The more people understand the food production on their doorstep, the better chance we have of people wanting to buy British, while understanding the impact of buying meat produced 3,000 miles away.

——James Thompson, Head of Consultancy

Tightening rules on workers' accommodation 

Farmworkers who live in accommodation provided by their employers have faced extra tax charges since April 2021, after HMRC tightened the rules on exemptions.
These changes allow employees to be taxed as a benefit in kind if the accommodation isn’t absolutely central to their role. It can be tempting for busy farmers and landowners to let these issues slide down the list of priorities, however HMRC is giving much greater scrutiny to these issues and will need a solid, evidence-based argument as to why exemptions from the tax have been granted.

The wider impact is likely to be a shift in how compensation packages are structured, particularly for chief executives, resident agents and other workers that would usually live on the estate, but wouldn’t be considered essential by HMRC.
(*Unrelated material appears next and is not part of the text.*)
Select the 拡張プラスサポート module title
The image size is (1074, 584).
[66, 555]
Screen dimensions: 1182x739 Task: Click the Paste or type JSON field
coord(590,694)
——Christopher Terrett, Rural Asset Management

Car parking as a revenue stream 

With incomes across the industry under pressure, the push for diversification is more important than ever. Farms and estates often include areas that are uitilised for free parking that could be converted into a revenue stream.

It’s common and understandable that local people may push back against paying for parking they are used to getting for free. However, with the right stakeholder engagement it’s possible to communicate the benefits everybody gets from investing, to ensure land is well kept, particularly due to the growing number of people visiting the countryside as a result of the Covid-19 pandemic.
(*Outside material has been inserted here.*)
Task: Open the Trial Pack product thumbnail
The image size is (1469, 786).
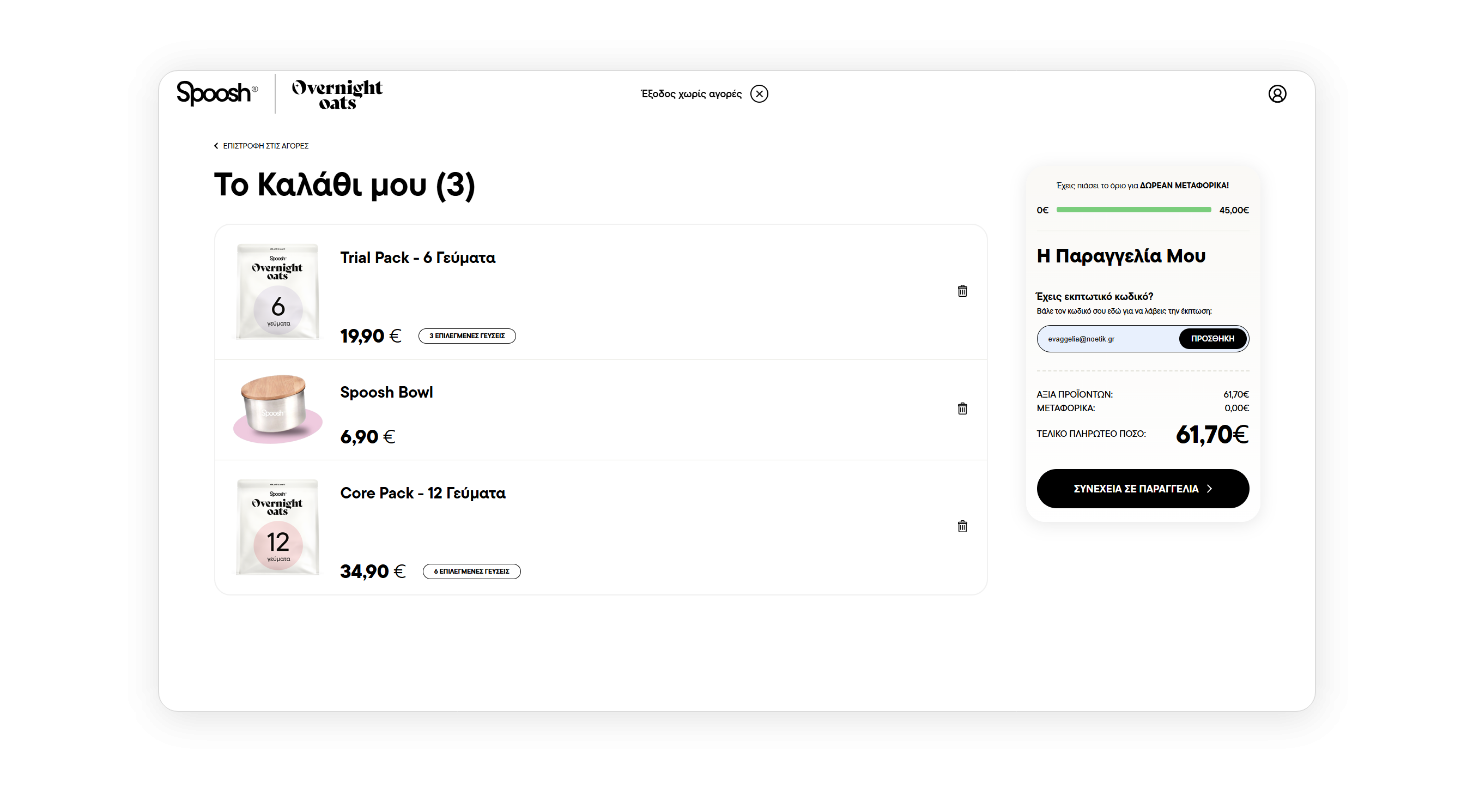Action: [277, 292]

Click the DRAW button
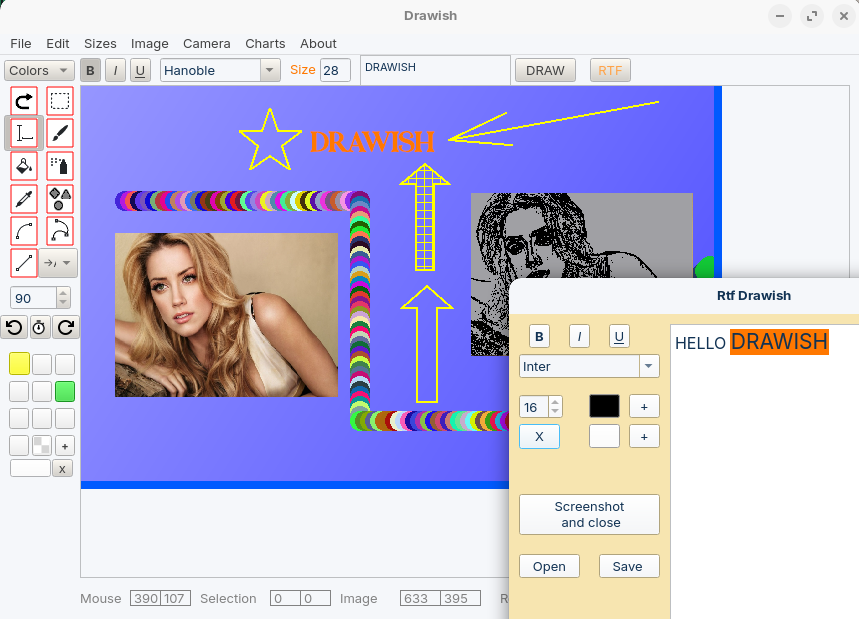click(545, 71)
Knight Frank works with third-party consultants that install digital systems to run and manage car parks at their own cost, with the landowner keeping all of the earnings from those paying to use the car park. The third-party companies ensure relevant signage is in place, ensure the surface is correct and boundaries are properly identified.

——John Williams, Rural Asset Management

Changing spaces for changing needs 

The government has recognised that regulations need to enable a repurposing of buildings on high streets, town centres and rural locations if their vibrancy is to be retained. Officials have sought to do that by consolidating a number of use classes into a single class – Class E.
The class allows a building to be used flexibly by having a number of uses taking place concurrently or at different times of the day. Crucially, changes of use within this use class do not need planning permission.

The move comes at a critical time for the rural economy. Landowners are increasingly seeking to diversify revenue streams, and they can now react to changing demands for space. Farm shops, for example, could be converted into flexible working space, tapping into requirements from consumers that wish to work closer to home without the distractions of being at home.